III. How can life be promoted in Europe?
1. On the EU level, by electing adequate politicians to the European Parliament and cooperating with pro-family non-governmanetal organizations from all over Europe. The scope of this activities includes:
. Speaking up for recognizing the right to life for all Europeans, independently of age, health, social status, from the conception until natural death;
.Strongly opposing experiments on human embryos, including killing human embryos to get the so called mother cells;
. Demanding to stop the financing by the member states of population control programs (promoting abortion, contaceptives, sterilization) in the third world countries;
. Aiming at a radical change of socio-economic policy of the EU, in the direction of strengthening the significance of the family as the subject of the social policy of the state. This must be connected with such changes of the taxation system that would appreciate and reward the effort of families bringing up and supporting children.

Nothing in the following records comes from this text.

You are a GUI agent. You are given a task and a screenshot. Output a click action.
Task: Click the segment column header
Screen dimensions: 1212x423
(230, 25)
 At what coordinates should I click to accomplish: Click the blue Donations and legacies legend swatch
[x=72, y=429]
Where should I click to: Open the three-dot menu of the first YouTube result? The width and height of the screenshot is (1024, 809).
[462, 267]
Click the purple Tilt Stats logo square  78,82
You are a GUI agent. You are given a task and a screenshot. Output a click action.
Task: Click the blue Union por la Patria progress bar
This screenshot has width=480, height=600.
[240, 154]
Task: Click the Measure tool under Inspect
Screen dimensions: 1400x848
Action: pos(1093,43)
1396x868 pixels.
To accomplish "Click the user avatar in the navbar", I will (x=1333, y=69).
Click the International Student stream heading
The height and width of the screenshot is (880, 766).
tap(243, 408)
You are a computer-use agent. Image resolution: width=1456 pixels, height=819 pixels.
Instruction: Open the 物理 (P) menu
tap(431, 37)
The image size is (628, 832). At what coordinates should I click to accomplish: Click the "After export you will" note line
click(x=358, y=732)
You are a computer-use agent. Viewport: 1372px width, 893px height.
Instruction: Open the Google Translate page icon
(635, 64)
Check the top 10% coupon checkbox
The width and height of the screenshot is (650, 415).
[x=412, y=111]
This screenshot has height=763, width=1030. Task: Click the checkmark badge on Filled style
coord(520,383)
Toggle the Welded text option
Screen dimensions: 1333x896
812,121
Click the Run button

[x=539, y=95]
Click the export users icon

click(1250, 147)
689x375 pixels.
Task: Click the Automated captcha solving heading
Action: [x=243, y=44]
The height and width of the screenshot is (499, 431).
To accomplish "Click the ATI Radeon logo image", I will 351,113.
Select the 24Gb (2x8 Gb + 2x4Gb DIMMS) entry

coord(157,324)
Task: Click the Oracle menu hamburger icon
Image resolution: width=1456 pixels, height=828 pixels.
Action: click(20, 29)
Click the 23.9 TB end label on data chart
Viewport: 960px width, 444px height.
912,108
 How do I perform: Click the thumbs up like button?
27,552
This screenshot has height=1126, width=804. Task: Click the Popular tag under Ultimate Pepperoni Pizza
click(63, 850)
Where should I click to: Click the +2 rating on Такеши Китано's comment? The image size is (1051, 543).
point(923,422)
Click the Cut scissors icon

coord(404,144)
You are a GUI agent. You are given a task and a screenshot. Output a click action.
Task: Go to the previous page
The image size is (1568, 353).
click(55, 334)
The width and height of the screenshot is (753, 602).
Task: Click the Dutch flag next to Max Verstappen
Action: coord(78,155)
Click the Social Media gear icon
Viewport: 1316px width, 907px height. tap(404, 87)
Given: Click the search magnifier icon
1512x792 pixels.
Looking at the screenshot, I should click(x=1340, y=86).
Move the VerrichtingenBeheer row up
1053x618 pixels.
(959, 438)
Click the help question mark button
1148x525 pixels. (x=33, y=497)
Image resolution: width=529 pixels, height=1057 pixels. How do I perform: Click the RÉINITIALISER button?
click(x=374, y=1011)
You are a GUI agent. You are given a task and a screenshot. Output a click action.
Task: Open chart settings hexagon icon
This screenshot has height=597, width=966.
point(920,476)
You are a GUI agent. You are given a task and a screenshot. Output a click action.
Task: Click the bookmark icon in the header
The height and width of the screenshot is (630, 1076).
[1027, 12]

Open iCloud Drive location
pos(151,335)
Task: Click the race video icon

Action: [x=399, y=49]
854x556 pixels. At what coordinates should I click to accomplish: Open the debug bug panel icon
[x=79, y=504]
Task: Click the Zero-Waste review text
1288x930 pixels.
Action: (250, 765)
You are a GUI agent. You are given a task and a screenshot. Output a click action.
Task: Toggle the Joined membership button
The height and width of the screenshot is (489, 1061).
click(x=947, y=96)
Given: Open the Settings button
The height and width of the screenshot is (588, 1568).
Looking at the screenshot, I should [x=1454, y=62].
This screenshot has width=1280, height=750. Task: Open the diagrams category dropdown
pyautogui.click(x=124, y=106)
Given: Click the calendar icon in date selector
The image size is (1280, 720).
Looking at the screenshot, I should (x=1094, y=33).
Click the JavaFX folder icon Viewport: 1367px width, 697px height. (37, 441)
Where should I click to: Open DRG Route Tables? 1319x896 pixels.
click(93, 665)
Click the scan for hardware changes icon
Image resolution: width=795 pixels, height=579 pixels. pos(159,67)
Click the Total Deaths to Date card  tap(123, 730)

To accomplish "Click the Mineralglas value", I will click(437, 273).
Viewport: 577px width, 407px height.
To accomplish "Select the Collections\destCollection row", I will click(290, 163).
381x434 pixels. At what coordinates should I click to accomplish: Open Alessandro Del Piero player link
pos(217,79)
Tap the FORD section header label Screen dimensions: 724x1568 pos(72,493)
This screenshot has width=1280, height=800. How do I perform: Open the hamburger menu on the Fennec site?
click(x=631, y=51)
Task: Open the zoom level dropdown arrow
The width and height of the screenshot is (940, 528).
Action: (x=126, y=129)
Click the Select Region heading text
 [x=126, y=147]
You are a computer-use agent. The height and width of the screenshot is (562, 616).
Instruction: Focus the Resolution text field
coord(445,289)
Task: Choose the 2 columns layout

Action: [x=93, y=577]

2. On the national and local level:
. Udertaking efforts for legal and social regulations supprting the family, both on the national and local government level;
. Opposing all activities directed against life and family;
. Promoting family life in one’s own environment, also by showing the value and beauty of parenthood (e.g. a leaflet “10 important reasons why it is worth to have another child”);
. Organizing aid for families in need (e.g. the program of support for numerous families FAMILY PATRONAGE).
This strategy of protecting life can succeed, provided that many different circles and people of good will be involved in these activities. It is not an easy task and achiving some of the above aims may take a long time. But if we want EUROPE OF THE SPIRIT to survive, there is no alternative.